EXERCISE DETAILS » Copy the passage about the Chinese class from "And thus began" to "she was teaching.", replacing "agony" with "silence".

Or so I’ve been told.
Maybe “told” is a bad descriptor word. I should say that this information has been drizzled over my ears for several hours this week as I’ve been studying Chinese at my college. Conveniently enough the book that I am studying from has several paragraphs and excerpts about evolution. I was surprised and sick to my stomach the first day my teacher projected Darwin’s theory on the overhead screen. The situation got worse as I had to not only listen to the teacher express such heresy, but I also had to participate in the class. I wasn’t very cooperative that day.
My teacher asked, “Mei Jia, is the statement,’the earth is 14 billion years old’ true or false?”
“Well I personally don’t believe it is that old, but that is what the text states.”
And thus began the debate. My teacher moved on to the next question and I simply had to sit there in agony as I listened to a series of questions and participate in several other reading and speaking exercises. It was all, of course, “according to text.” Once the class was over, my inner struggle came out with as much grace and patience as I could muster.I voiced every thought and argument that I had worked up while she was teaching.

Stored items:
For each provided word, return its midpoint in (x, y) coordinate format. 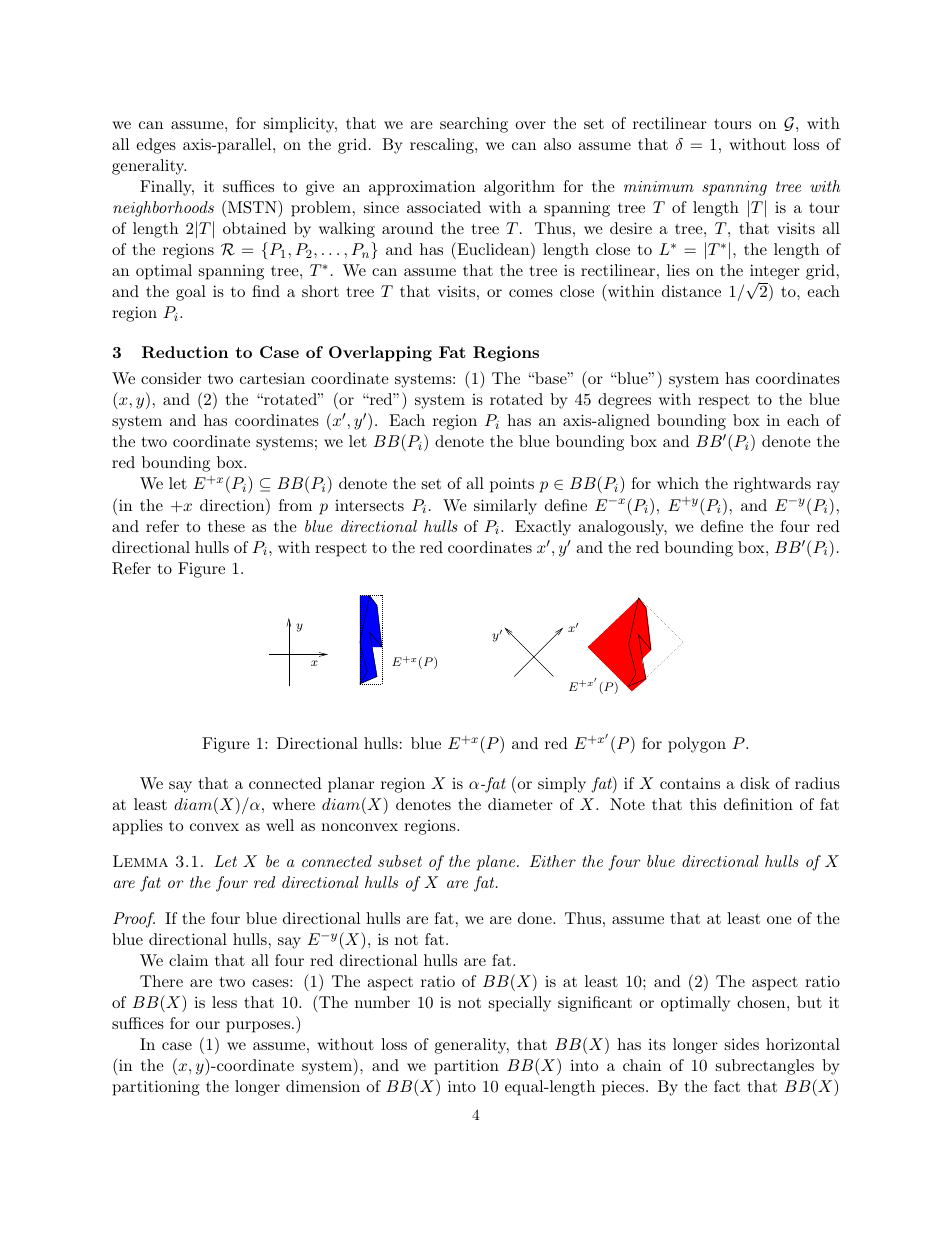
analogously (622, 528)
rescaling (443, 146)
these (226, 526)
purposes (259, 1027)
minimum (659, 186)
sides (742, 1044)
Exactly (543, 528)
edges (156, 146)
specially (520, 1004)
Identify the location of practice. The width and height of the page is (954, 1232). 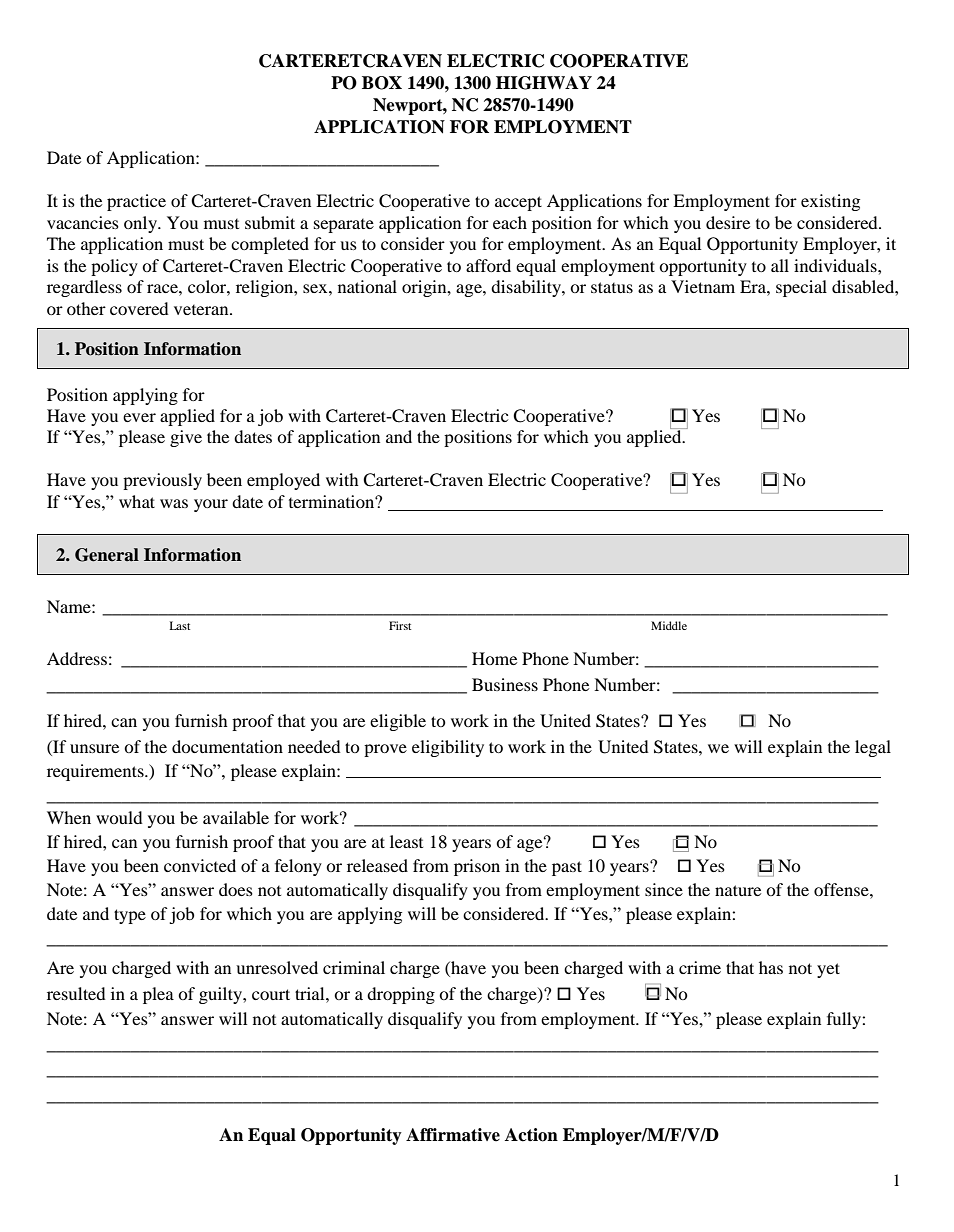
(136, 202).
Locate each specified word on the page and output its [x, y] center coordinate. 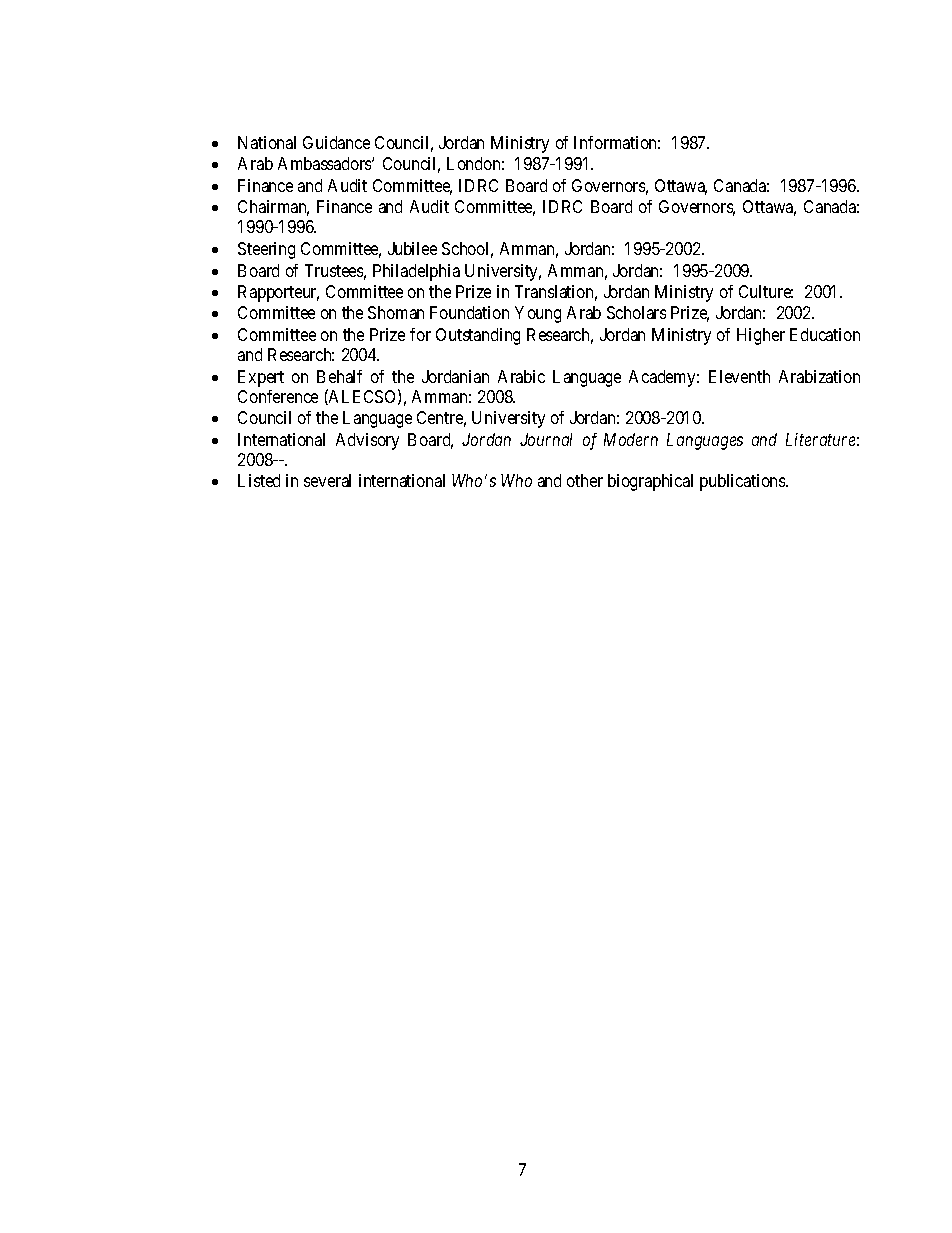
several [327, 480]
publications [743, 482]
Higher [761, 336]
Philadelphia [416, 272]
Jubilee [412, 248]
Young [538, 314]
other [585, 480]
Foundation [469, 312]
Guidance [336, 142]
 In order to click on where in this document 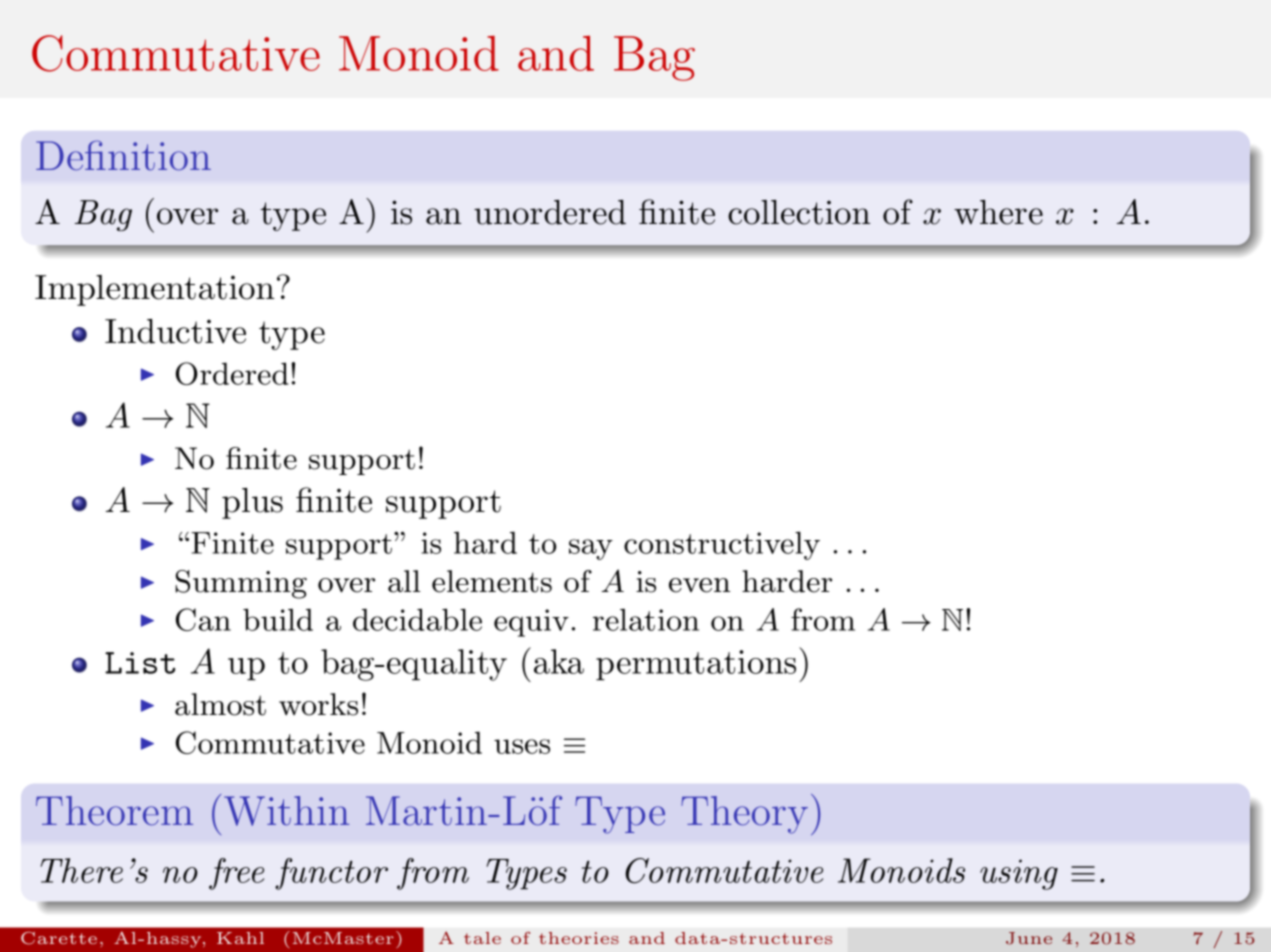, I will do `click(998, 212)`.
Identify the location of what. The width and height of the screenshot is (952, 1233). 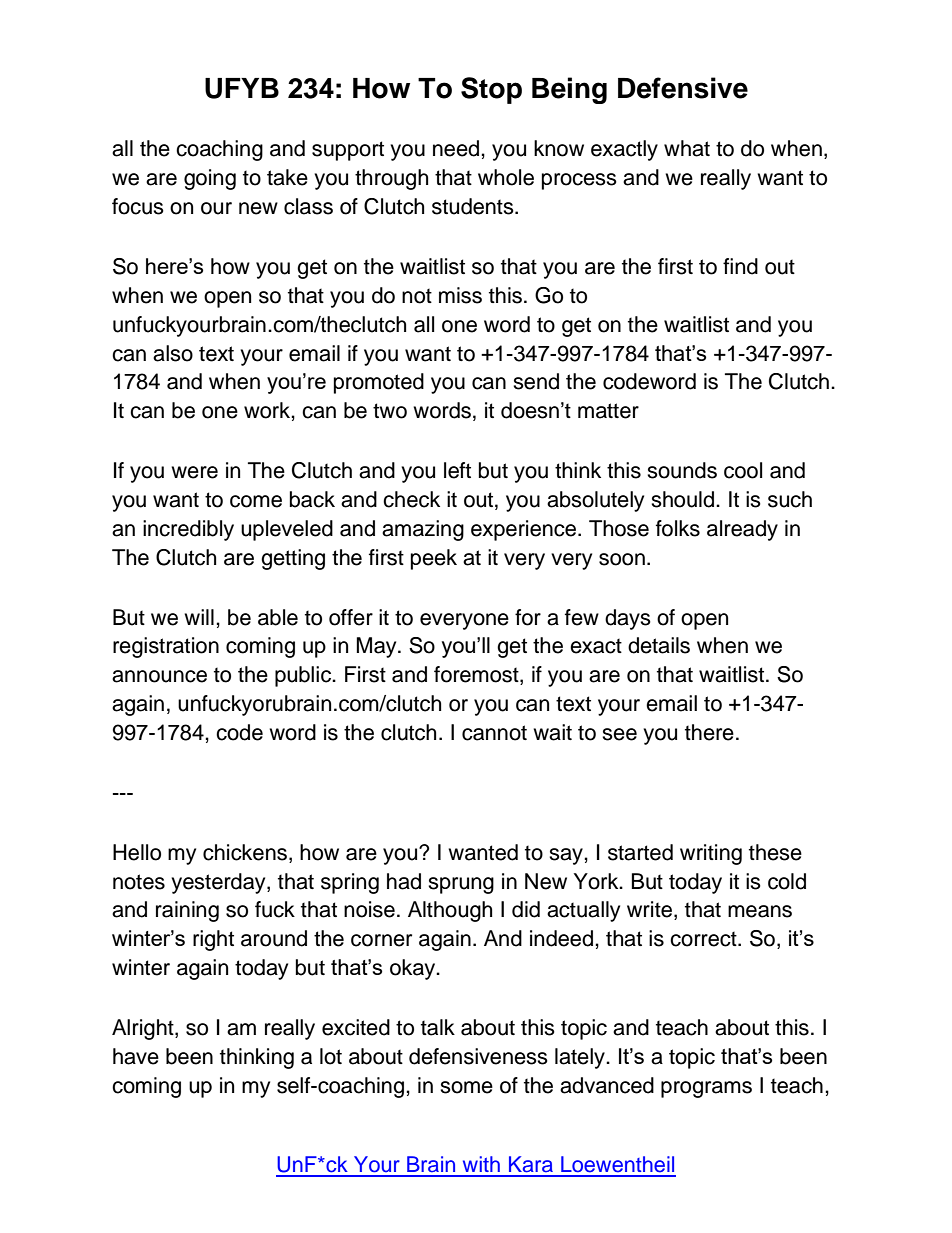
(687, 148).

FINAL RESULT »
And thus began the debate. My teacher moved on to the next question and I simply had to sit there in silence as I listened to a series of questions and participate in several other reading and speaking exercises. It was all, of course, “according to text.” Once the class was over, my inner struggle came out with as much grace and patience as I could muster.I voiced every thought and argument that I had worked up while she was teaching.